There are several factors that explain why RDP ransomware attacks are so successful.

Many organizations have poor visibility into their IT network infrastructure. This means they may not know how many RDP pathways are open. Attacks also take advantage of common corporate security challenges, including effective patch and password management.

Here’s how it works:

  1. An attacker will scan for Windows servers with public IP addresses and an open port 3389 (commonly used for RDP).
  2. Once these have been located, the threat actor will seek to compromise the exposed servers via:
  3. Exploiting Microsoft vulnerabilities which could allow them to bypass RDP authentication or directly execute malware through a connection.
  4. Brute force RDP accounts protected only with weak credentials. Sometimes these automated password guessing attempts will be carried out over a number of days to avoid raising the alarm.
  5. Once initial access has been achieved, the attacker could use RDP or other techniques to move laterally to other assets and data. Eventually, it will have built a large enough foothold in the victim’s network to deploy widespread ransomware and/or steal sensitive data for extortion.

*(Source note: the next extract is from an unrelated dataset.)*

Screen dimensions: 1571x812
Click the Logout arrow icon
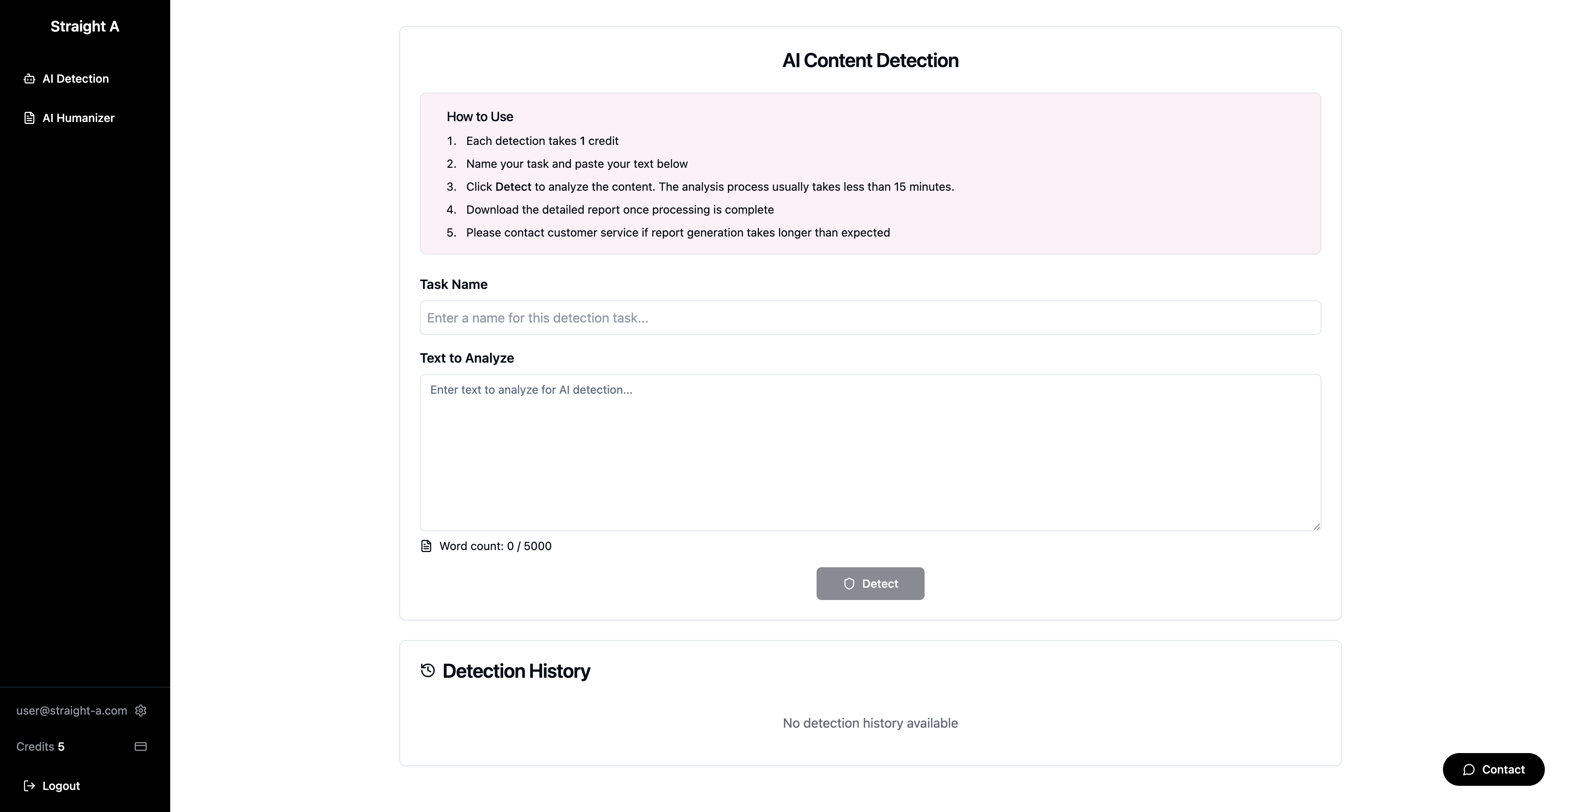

Stopping RDP ransomware attacks

Preventing RDP ransomware attacks is partly about ensuring systems are protected with up-to-date patches and switching on multi-factor authentication to mitigate password cracking attempts.

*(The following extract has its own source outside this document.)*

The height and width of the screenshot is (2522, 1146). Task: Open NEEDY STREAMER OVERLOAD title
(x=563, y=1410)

But more fundamentally, it’s about first understanding where RDP is running across your organization, and where you can cut connections without impacting business processes or productivity. Blocking port 3389 on those servers will do the trick.

Reducing the attack surface in this way can help to minimize the number of potential intrusion points. It will also reduce the opportunity for attackers to leverage RDP to move through a network. That leaves a smaller number of remaining servers to monitor and secure with best practice authentication policies.

How Illumio can help

Illumio is already being used by some of the world’s largest and most demanding organizations to mitigate the ransomware threat — including more than 10 percent of the Fortune 100. We offer the granular visibility you need to understand where RDP communication is occurring and the control to block it where needed.

Illumio’s simple three-step approach to minimizing RDP ransomware risk is as follows:

  1. Map all RDP servers and connections
  2. Identify essential and non-essential RDP communications
  3. Take action with simple, rapid policy deployment to restrict non-essential communications at scale

To read more best practice advice on mitigating ransomware risk and how Illumio can help to block threats, check out our new ebook, How to Stop Ransomware Attacks.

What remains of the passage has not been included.